Emsal Mahkeme Kararı İstanbul Bölge Adliye Mahkemesi 13. Hukuk Dairesi 2019/1483 E. 2021/726 K. 18.05.2021 T.

Görüntülediğiniz mahkeme kararı kesinleşmiş bir karardır.

T.C.
İSTANBUL
BÖLGE ADLİYE MAHKEMESİ
13. HUKUK DAİRESİ
DOSYA NO: 2019/1483 Esas
KARAR NO : 2021/726 Karar
T Ü R K M İ L L E T İ A D I N A
B Ö L G E A D L İ Y E M A H K E M E S İ K A R A R I
İNCELENEN KARARIN
MAHKEMESİ: BAKIRKÖY 7. ASLİYE TİCARET MAHKEMESİ
TARİHİ: 18/12/2018
NUMARASI : 2018/745 Esas 2018/1160 Karar
DAVANIN KONUSU: İtirazın İptali (Ticari Satımdan Kaynaklanan)
KARAR TARİHİ: 18/05/2021
İlk derece Mahkemesinde yapılan inceleme sonucunda verilen karara karşı istinaf kanun yoluna başvurulmuş olmakla dava dosyası incelendi:
TARAFLARIN İDDİA VE SAVUNMASININ ÖZETİ: Davacı vekili dava dilekçesi ile, müvekkilinin davalıdan olan cari hesap alacağının tahsili için Bakırköy … İcra Müdürlüğünün … esas sayılı dosyasında takip başlatıldığını, ödeme emrine haksız olarak itiraz edilmesi akabinde 01/08/2016 tarihinde dosya borcunu 30.333,52 TL’sı kadar ödeme yapıldığını, bu miktarın haricen müvekkiline ödenmesine rağmen harç, vekalet ücreti, faiz ve masraf olarak bakiye kalan 5.723,32 TL’nin ödenmediğinden itirazın iptaline ve icra inkar tazminatına mahkum edilmesini talep ve dava etmiştir.Davalı vekili cevap dilekçesi ile, davacı ile takip başlandıktan sonra asıl alacağın ödenerek borcun sona erdirileceği yönünde anlaşma yapıldığını, bu hususta davacının çalışanı … tarafından atılan mailde borç miktarının bildirildiğini ve bu doğrultuda ödeme yapıldığını, davanın hak düşürücü süre içerisinde açılmadığını belirterek davanın reddini talep etmiştir.
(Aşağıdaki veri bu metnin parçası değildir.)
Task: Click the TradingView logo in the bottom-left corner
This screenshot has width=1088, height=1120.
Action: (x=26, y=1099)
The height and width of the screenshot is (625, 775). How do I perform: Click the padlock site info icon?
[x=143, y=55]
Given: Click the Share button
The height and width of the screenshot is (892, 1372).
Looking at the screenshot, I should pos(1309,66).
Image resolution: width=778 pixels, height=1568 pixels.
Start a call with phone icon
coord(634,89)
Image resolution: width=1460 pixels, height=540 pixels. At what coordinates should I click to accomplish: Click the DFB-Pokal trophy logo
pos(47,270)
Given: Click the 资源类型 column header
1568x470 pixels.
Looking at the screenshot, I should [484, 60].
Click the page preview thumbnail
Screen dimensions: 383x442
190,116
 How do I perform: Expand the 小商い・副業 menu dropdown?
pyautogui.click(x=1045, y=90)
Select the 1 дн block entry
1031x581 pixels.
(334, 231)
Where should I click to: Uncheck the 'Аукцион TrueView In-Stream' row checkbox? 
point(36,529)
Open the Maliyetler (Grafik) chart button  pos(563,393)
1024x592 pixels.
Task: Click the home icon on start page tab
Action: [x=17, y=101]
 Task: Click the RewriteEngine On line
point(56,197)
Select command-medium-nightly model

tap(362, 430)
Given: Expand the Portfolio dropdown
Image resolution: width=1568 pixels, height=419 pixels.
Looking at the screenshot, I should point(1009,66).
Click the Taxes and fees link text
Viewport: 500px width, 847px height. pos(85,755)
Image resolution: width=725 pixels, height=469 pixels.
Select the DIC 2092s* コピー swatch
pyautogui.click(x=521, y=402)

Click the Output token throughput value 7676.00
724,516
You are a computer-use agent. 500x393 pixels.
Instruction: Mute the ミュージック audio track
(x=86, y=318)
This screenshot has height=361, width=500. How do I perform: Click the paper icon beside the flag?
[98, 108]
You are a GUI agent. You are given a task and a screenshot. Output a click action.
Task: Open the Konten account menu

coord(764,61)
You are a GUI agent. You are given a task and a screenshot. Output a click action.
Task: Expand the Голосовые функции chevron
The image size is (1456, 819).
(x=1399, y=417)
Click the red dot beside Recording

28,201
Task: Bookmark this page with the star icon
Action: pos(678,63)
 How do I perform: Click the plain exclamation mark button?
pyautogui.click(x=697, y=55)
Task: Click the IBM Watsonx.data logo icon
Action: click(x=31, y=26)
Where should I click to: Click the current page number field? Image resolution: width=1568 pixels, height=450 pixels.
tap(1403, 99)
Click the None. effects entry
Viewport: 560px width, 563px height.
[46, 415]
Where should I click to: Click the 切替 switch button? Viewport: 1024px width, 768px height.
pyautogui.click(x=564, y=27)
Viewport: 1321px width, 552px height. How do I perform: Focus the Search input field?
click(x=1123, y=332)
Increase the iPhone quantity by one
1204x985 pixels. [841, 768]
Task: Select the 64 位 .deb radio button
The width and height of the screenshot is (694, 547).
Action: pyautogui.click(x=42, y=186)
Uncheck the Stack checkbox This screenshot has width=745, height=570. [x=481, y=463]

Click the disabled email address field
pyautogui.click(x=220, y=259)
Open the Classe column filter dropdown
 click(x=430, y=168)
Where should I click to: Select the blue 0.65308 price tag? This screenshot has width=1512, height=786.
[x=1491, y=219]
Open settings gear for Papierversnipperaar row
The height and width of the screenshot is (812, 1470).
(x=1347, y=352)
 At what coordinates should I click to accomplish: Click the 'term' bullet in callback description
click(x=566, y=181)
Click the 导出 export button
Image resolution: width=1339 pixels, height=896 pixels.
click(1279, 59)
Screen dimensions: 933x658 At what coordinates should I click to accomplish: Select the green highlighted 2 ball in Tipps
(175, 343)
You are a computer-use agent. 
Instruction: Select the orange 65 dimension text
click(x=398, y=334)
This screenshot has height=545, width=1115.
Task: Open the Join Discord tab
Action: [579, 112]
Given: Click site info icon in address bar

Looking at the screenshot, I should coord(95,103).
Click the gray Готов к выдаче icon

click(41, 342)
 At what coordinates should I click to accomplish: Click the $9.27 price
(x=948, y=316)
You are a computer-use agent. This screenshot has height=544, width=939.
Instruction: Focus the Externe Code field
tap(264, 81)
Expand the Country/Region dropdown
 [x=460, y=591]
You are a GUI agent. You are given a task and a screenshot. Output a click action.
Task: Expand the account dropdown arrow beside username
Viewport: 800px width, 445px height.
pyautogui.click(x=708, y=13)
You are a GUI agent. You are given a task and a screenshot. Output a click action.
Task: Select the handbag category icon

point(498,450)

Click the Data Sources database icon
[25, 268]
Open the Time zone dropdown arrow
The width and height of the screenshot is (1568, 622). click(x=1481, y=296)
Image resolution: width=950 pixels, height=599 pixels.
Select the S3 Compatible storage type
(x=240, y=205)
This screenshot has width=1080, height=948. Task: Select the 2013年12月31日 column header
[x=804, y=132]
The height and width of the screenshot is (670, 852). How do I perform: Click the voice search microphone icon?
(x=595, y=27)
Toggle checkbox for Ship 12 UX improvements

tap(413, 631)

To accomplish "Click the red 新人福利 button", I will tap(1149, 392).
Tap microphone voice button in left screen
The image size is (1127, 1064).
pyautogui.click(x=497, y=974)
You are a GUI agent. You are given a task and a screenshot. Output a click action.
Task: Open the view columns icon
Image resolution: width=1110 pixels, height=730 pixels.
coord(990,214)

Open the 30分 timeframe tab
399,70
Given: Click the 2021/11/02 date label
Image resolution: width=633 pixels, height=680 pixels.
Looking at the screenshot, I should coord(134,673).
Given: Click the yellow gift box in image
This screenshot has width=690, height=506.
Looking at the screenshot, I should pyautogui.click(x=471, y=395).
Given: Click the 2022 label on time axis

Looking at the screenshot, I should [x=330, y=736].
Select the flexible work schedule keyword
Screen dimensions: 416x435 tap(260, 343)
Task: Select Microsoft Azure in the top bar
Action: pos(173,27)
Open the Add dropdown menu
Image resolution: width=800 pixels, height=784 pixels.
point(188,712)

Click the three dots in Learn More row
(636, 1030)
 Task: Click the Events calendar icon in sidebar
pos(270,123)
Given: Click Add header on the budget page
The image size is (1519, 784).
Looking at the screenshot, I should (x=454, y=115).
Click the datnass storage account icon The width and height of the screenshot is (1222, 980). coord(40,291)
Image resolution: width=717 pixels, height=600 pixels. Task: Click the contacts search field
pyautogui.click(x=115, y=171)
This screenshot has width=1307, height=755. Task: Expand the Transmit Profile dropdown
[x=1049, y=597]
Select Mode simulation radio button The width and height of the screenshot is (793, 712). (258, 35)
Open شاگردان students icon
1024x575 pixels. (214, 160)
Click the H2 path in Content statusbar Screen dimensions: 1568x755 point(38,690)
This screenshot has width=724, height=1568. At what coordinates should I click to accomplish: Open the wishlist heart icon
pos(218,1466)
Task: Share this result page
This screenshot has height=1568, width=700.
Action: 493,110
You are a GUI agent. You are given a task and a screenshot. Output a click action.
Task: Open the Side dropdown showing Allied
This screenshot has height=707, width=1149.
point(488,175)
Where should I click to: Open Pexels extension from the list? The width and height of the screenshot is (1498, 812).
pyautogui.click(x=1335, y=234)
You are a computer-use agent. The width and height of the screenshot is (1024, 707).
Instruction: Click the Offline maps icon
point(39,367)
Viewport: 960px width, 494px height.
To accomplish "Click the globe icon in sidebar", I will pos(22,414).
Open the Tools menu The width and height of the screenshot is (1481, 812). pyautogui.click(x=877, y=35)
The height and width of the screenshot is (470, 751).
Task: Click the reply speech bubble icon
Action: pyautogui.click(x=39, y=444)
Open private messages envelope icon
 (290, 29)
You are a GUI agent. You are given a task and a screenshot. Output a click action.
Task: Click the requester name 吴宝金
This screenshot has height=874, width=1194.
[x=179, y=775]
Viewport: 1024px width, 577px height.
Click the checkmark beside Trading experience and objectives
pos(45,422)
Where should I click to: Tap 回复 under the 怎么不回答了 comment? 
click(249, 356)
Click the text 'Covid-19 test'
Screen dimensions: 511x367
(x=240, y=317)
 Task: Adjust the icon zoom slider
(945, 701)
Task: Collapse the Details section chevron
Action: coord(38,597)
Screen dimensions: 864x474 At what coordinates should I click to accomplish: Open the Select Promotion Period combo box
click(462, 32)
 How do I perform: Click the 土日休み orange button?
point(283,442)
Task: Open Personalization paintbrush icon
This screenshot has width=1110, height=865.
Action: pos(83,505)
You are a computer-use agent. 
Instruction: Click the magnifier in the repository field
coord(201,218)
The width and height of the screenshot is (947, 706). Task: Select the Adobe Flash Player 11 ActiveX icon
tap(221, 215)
İLK DERECE MAHKEMESİ KARARININ ÖZETİ:İlk Derece Mahkemesi 18/12/2018 tarih ve 2018/745 Esas – 2018/1160 Karar sayılı kararında;”…Davalı her ne kadar davanın süresinde açılmadığını beyan ederek hak düşürücü süre itirazında bulunmuş ise de icra müdürlüğünce verilen durdurma kararının alacaklıya tebliğ edilmediği, bu nedenle de yasal 1 yıllık sürenin işlemeye başlamadığı, davanın süresi içerisinde açıldığı anlaşıldığından davalının bu konudaki itirazı yerinde görülmemiştir.Yine davalı tarafından davacı ile asıl alacağın ödenerek borcun sona erdirileceğinin anlaşıldığı savunmasında bulunulmuş ise de, bu hususta taraflar arasında yapılmış bir anlaşma olduğunu ispat edemediği davacı çalışanı tarafından gönderilen mail’in borç bildirimine ilişkin olup, sadece asıl alacağın ödeneceğine ilişkin bir ifade taşımadığı davalı tarafça ödenen miktarın 30.333,52 TL olduğu, icra müdürlüğü tarafından çıkartılan kapak hesabında bakiye borç miktarının 5.723,32 TL olduğu, davalının bu miktar yönünden de sorumluluğunun devam ettiği anlaşıldığından davanın kabulüne ve itirazın iptali talep edilen alacak belirlenebilir olduğundan davacı lehine %20 icra inkar tazminatına hükmolunarak aşağıdaki şekilde karar verilmiştir….”gerekçesi ile, Davanın kabulü ile 5.723,32 TL alacak yönünden davalının Bakırköy … İcra Müdürlüğü’nün … esas sayılı takibe vaki itirazın iptaline, takibin bu miktar yönünden devamına, Hükmedilen alacağın %20’si üzerinden hesap edilen 1.144,66 TL icra inkar tazminatının davalıdan alınarak davacıya verilmesine, karar verilmiş ve karara karşı davalı vekili tarafından istinaf başvurusunda bulunulmuştur.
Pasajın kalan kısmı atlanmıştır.